What do you mean: find yourself a job through ‘cold-calling?’ Oh, pul-lease. Didn’t that go out with the Fuller brush salesmen in the 1960’s? How can any self-respecting job seeker these days stoop this low? Well: read on! (If it makes you feel any better, call it ‘unsolicited job hunting.’)
To be successful you’re going to need a long, long list of prospect companies. You may want to group these by industry or by location, depending on which is most important to you. The idea is that you’re looking for companies for which you see yourself working happily.
Once you’ve compiled this list, start at the top and get your dialing finger ready. What you’ll be doing is calling each and every firm to see if you can pry the name of the Hiring Manager out of the receptionist. A word of warning here: he or she may have instructions from the higher-ups NOT to release that name. Likely as not, they will want to send you along to the H.R. office. This won’t help you.
After filling in the names of each hiring manager, you’ll need a kick-*** cover letter! The best strategy here is to say something about each company that will make it abundantly clear that you know something about its product line and how it operates.. Be sure to enclose a professional looking resume. (i.e. avoid cluttered, crowded text.) Use interesting vocabulary to attract attention to yourself and be sure to highlight one or two skills that you can offer.
Next, wait a few days and contact the people to whom you sent a letter/ e mail and ask them for an interview.

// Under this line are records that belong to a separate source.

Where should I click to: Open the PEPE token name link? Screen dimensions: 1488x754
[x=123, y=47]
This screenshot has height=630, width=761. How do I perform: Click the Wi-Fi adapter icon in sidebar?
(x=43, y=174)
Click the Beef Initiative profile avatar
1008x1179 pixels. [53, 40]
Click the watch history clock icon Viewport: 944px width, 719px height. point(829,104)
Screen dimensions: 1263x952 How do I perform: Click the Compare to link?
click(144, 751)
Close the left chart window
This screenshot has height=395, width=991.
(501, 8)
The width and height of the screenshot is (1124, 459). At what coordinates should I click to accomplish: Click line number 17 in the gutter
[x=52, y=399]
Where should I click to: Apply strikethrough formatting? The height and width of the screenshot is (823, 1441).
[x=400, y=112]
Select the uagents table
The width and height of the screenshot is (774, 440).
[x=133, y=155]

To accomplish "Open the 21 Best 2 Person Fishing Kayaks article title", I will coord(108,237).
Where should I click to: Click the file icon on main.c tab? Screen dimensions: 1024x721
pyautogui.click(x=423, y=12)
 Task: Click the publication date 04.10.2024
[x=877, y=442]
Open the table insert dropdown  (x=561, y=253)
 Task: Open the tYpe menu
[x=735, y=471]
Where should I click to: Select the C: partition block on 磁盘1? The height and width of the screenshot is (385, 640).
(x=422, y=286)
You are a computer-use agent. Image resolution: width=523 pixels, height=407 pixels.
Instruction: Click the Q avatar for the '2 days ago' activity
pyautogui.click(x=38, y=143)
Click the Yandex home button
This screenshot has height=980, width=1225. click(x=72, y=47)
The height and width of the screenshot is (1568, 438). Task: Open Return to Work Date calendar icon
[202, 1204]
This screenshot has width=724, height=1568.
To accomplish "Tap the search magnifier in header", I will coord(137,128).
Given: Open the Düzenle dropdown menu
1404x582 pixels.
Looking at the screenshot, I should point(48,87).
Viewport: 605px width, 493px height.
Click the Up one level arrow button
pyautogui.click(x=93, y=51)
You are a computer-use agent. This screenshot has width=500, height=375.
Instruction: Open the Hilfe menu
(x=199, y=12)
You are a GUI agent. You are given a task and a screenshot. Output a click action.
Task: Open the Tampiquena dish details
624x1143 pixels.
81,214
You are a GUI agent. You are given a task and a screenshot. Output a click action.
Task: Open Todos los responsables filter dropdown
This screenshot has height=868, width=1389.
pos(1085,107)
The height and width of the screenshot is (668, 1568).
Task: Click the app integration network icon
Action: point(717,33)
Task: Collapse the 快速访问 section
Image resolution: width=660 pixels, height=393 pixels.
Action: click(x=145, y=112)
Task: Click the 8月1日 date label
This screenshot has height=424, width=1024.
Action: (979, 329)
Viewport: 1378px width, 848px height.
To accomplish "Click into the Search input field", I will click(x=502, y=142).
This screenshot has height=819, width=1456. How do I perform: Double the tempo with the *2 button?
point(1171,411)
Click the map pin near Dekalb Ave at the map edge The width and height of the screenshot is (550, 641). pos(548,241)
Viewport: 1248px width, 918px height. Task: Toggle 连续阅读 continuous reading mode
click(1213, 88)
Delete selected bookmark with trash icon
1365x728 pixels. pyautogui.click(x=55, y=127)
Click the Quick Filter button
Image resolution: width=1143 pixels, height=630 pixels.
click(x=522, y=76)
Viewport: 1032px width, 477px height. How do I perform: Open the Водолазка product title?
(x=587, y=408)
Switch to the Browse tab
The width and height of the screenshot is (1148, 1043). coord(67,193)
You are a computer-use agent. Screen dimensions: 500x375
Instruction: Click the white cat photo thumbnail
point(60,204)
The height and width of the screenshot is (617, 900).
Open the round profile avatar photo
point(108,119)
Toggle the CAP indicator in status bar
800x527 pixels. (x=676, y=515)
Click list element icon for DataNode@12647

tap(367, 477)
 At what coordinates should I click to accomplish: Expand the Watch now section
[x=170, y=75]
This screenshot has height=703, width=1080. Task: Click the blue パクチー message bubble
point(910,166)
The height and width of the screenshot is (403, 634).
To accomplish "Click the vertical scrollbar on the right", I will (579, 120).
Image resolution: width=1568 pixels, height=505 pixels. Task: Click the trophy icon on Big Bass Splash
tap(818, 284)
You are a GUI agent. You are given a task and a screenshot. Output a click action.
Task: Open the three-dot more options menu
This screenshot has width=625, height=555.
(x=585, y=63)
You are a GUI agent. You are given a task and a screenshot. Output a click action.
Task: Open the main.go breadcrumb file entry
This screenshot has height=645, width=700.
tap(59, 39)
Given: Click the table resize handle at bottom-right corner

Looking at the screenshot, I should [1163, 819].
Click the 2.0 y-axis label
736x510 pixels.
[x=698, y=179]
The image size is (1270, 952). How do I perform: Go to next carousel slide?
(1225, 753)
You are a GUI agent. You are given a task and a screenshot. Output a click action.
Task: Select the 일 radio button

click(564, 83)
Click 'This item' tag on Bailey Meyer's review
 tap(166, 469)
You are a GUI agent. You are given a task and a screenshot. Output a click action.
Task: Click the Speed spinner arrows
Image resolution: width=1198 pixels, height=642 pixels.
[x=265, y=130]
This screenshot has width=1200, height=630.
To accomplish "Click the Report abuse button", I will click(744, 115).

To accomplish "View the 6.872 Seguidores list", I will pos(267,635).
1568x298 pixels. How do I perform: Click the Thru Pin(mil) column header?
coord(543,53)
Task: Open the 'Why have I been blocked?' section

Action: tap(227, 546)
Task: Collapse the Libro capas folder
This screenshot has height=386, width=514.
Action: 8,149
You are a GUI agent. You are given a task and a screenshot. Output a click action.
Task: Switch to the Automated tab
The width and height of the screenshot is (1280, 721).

Of course, you’re bound to run into the usual complement of people who will tell you that their company isn’t hiring at the moment. Don’t despair. Ask them to set up what’s called an ‘informational interview’ so that you can learn more about the firm in preparation for a time when they ARE hiring. BE PREPARED FOR REJECTION!
Once you book a meeting, you’ve got a chance to ‘wow’ them with your skills and personality. (Even though you are presenting this as an information interview, be sure to do your homework ahead of time and come prepared with intelligent questions about their new product line or their history as a firm.
Your ultimate goal is to meet as many people as you can, on the theory that SOME one, some where, might just see you as a perfect fit for a position in his/her department.
But, don’t just make these contacts a one-time thing. Continue to send periodic letters, asking (politely) whether the hiring situation has changed. You’d also be well advised to enhance your own skill set by taking a class or two. This will give you a good reason to communicate with them once again.
Finally, don’t forget the value of a simple thank you letter expressing your appreciation for the time they spent with you. Persistence, persistence, persistence…is what will win the day!